Many of you responded to the last newsletter, Your Soul Beckons You, with gratitude. You liked it. I’m glad, I liked it too.

Connect to your Core

I joined the YMCA here, and have been swimming and attending water aerobics classes daily. I love being in the pool. Here, by the way, is Louisville, although the Y I go to is across the river in New Albany, Indiana.

One of the instructors at the Y likes to tell us to connect to our core, and we participants do our best to imagine what she means by that. For me, I am reminded of the newsletter from November of 2006, Move From Your Center. I was glad to be reminded of this useful practice, and maybe you will be glad, too. So I’m sending it out again.

But first

When I taught Move From Your Center in one of my classes, I had a student who was a dancer. She was not pleased to be asked to do this. She talked about the importance of “extension” in her dance, and she worried that moving from her center would mess with her extension. She finally agreed to practice moving from her center for two weeks, including during dancing.
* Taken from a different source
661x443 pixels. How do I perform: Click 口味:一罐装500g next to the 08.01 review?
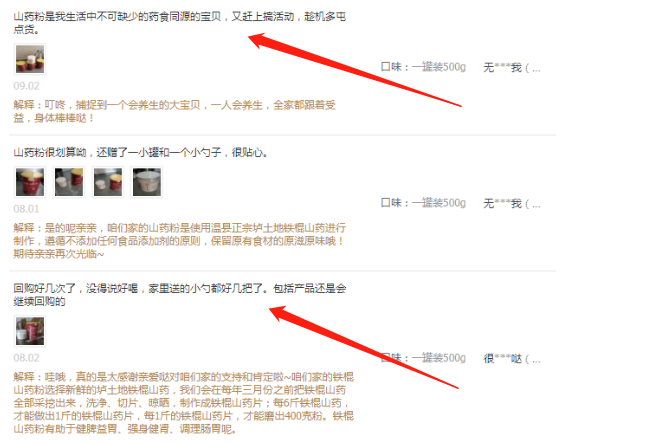click(x=423, y=203)
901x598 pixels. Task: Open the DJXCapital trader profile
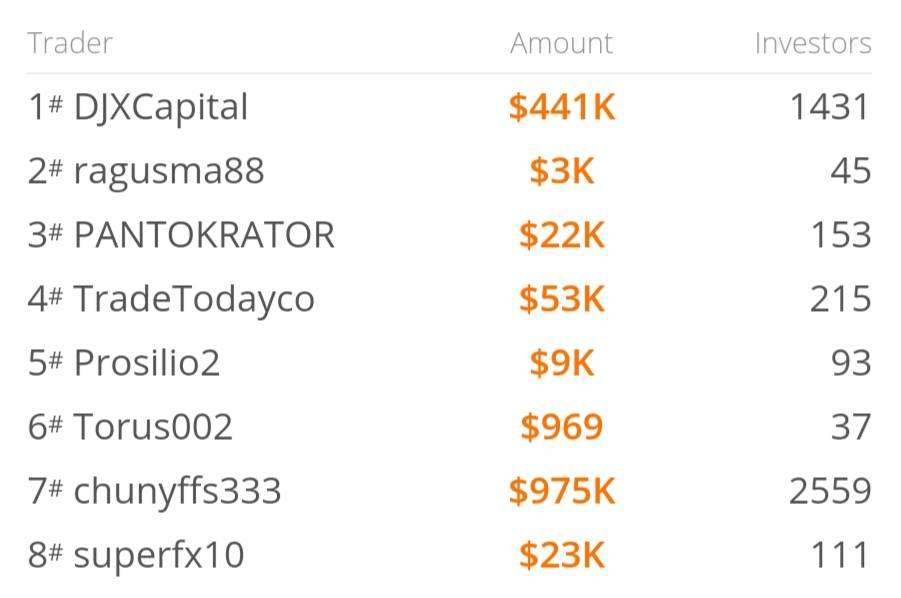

Well, was she ever surprised. She found that originating her movements from her center actually expanded her extension. Not only that, but she created new dances in those two weeks, each based on movements she’d discovered while moving from her center.

It is so interesting what can happen when we are connected to ourselves, when we are in touch with our essential nature. Try it, originate your movements from your center, and see what you discover. I think you’ll find treasure — in fact, I’d bet on it. Write back and let me know how it goes.

Now here’s the newsletter from November 2006, a bit edited.

Originate Your Movements From Your Center

All last week I drove dump truck at an ethanol plant in Nebraska. I also used a skid steer and a backhoe to load the dump truck. The company that employs Deb put me on the payroll so that I could help out here and there. We worked 11-hour days for 6 days that week. It was fun, and it was also hard and exhausting.

There were generally no people walking around at the plant, except one day, when I happened to have some down time and was waiting in the dump truck. Suddenly there was a beehive of pedestrian activity right in front of me.

Having nothing better to do, I watched the people. A woman walked by, and I noticed that her legs were operating independently from her torso. I wondered if she had a bad back. Then I noticed a man walking with the same lack of internal connection. Then I saw a man whose head had no energetic connection to his torso. Then a man who’s arms were moving on their own, with no connection to his torso.

Is this the way of Nebraskans, I wondered? Or of people at this plant? So that evening and for the following days, I began to watch myself. And sure enough, plenty of my movements were disconnected from my torso, disconnected from my center. So I began to reconnect to my center. I began to originate my movements from my center.

Try this right now

Curl your arm so that your fingers touch your shoulder. Now extend your arm and hand, noticing the feeling in your fingertips as you do.

Now find your center. Bodies are different, and we all have our own unique center. Find the center of your body. You may want to place one hand there so that you can easily sense it. Now curl your arm again, so that your fingers touch your shoulder. This time when you extend your arm and hand, originate the movement from your center.

Do you feel the difference in your fingertips? In your arm? In your shoulder?

When you begin the movement just from your shoulder, your energy flows down your arm, stops abruptly when it reaches your fingertips, and is jammed back up your arm.

When you begin the movement from your center, your energy flows down your arm and out through the ends of your fingertips.

Do it again

Now try walking, originating each step not from your hip or your knee, but from your center.

Move your head, and originate that movement from your center.

Move your pelvis forward and back, side to side, originating that movement from your center.

When I walk and originate my steps from my center, my posture automatically adjusts. My head moves to be over my shoulders instead of thrust forward. My shoulders float back and down. My chest lifts. My hips become more flexible. I become a different person!

Even when I am lying down, when I connect to my center I can feel my posture adjust.

Are you ever off kilter?

Whenever you find yourself at odds with yourself, discontented, unclear, or in any way off kilter — consider that you have become disconnected from your center, removed from your essential nature. Practice the simple arm movement to find your way back to your center. Bet on it, you’ll feel relief.